**Quoted passage:**
Research News

How do you cultivate a healthy plant microbiome?

Scientists identify core microbiome of commercial tomatoes

Scientists are homing in on what a healthy human microbiome looks like, mapping the normal bacteria that live in and on a human body. But what about a healthy plant microbiome?

Is there even such a thing as a healthy plant microbiome in today's agricultural fields, with acres of identical plants assaulted by pesticides and herbicides and fertilizers?

A new NSF-funded study by University of California, Berkeley microbial ecologists used experimental evolution to help identify the core microbiome of commercial tomatoes. The researchers selected for those microbial taxa that best survived on the plants, then showed that these "domesticated" microbial communities can fend off random microbes that land on the plants. In other words, the selected communities look like a stable, healthy plant microbiome, akin to what a robust tomato plant might pass to its offspring.

The results are good news for growers who hope that manipulating the plant microbiome, perhaps with probiotics, will make for healthier fields that need less fertilizer and less or no pesticides to produce good yields.

**Material shown:**
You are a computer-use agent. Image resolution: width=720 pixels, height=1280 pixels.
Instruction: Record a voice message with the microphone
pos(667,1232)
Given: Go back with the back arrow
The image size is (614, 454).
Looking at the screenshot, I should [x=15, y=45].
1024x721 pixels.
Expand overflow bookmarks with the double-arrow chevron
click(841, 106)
---
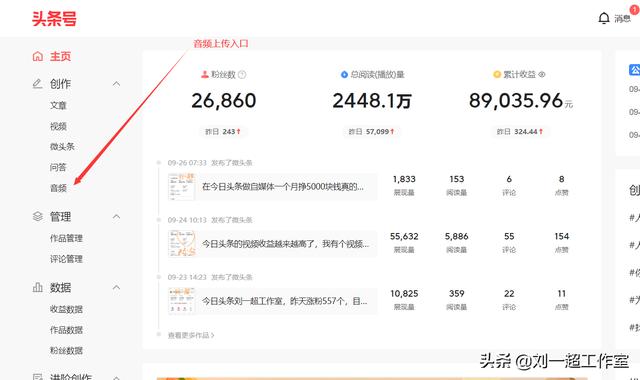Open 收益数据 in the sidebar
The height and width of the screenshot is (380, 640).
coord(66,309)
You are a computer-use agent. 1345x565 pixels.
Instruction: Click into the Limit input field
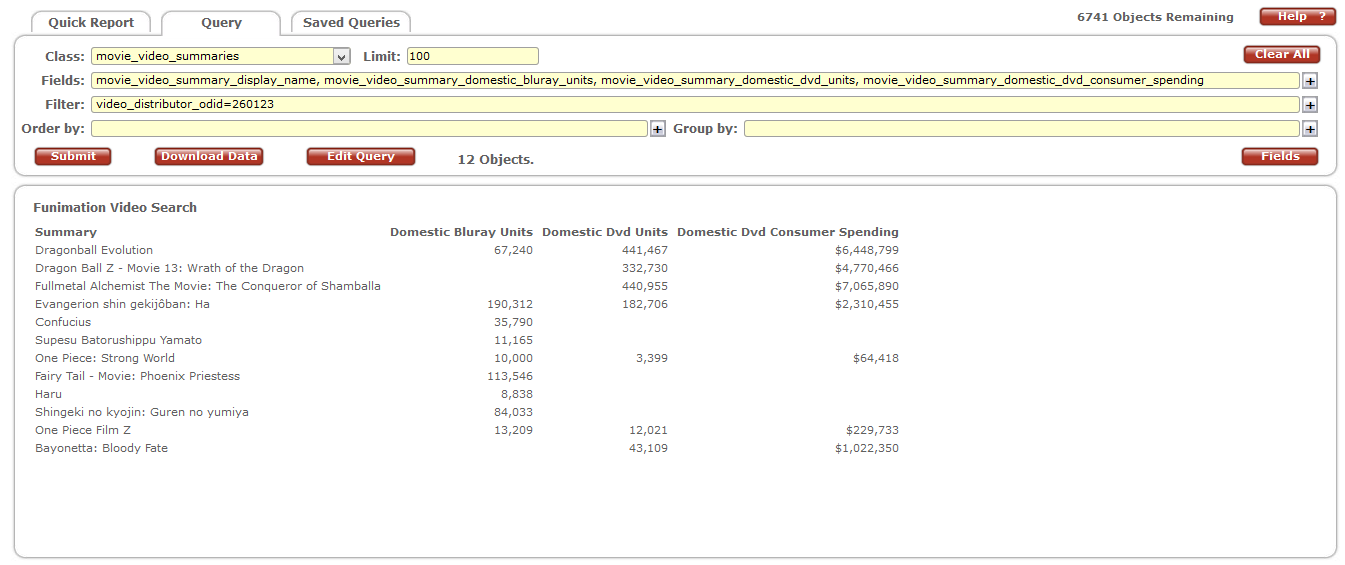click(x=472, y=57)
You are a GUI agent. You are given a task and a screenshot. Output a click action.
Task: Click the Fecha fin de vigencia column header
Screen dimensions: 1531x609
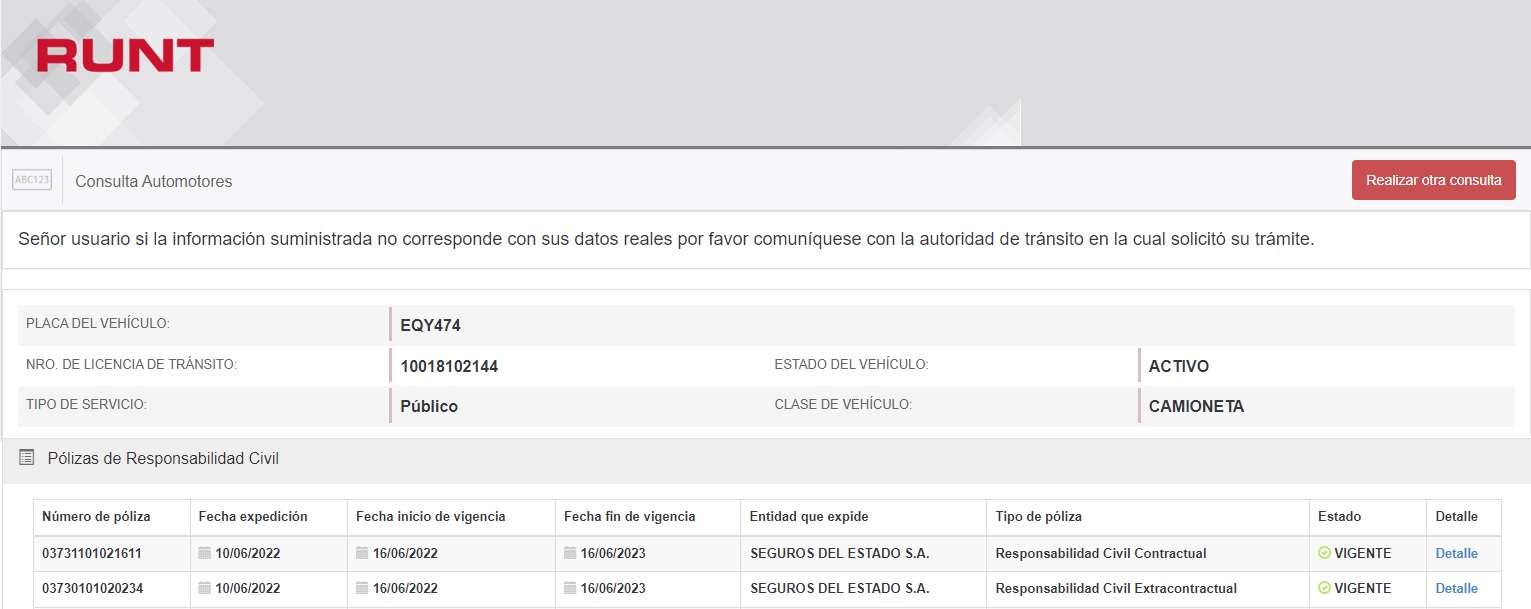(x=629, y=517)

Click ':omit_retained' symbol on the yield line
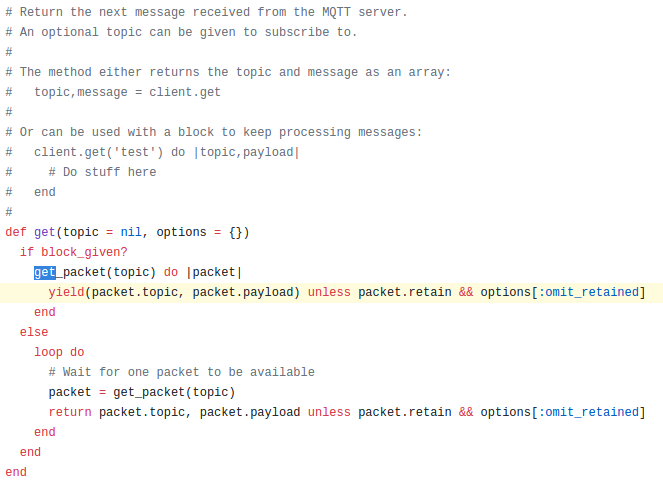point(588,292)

**Activity list:**
1. According to the tomato microbiome article, what method did the UC Berkeley microbial ecologists use to help identify the core microbiome of commercial tomatoes?
2. Continue the tomato microbiome article from its final paragraph.

**Activity answers:**
1. Experimental evolution.

2.
"The implications of this work are not just about probiotics, but also about guiding agricultural practices," said study leader Britt Koskella. "When planting fields, we should be thinking about how what we do — whether it is age structuring of crops or monocropping versus crop rotations, or what is in the soil and what is living nearby — can impact the acquisition and health of the plant microbiome."

Farmers should be manipulating the growing conditions in such a way that microbial transmission is more akin to what would happen naturally, Koskella believes.

Koskella, lead author Norma Morella of the Fred Hutchinson Cancer Research Center in Seattle, and their colleagues reported the findings in the journal Proceedings of the National Academy of Sciences.

"We have just begun to unlock the ways in which evolution shapes microbiomes," says Francisco Moore, a program director in NSF's Division of Environmental Biology. "This study demonstrates the practical utility we will gain as our understanding grows."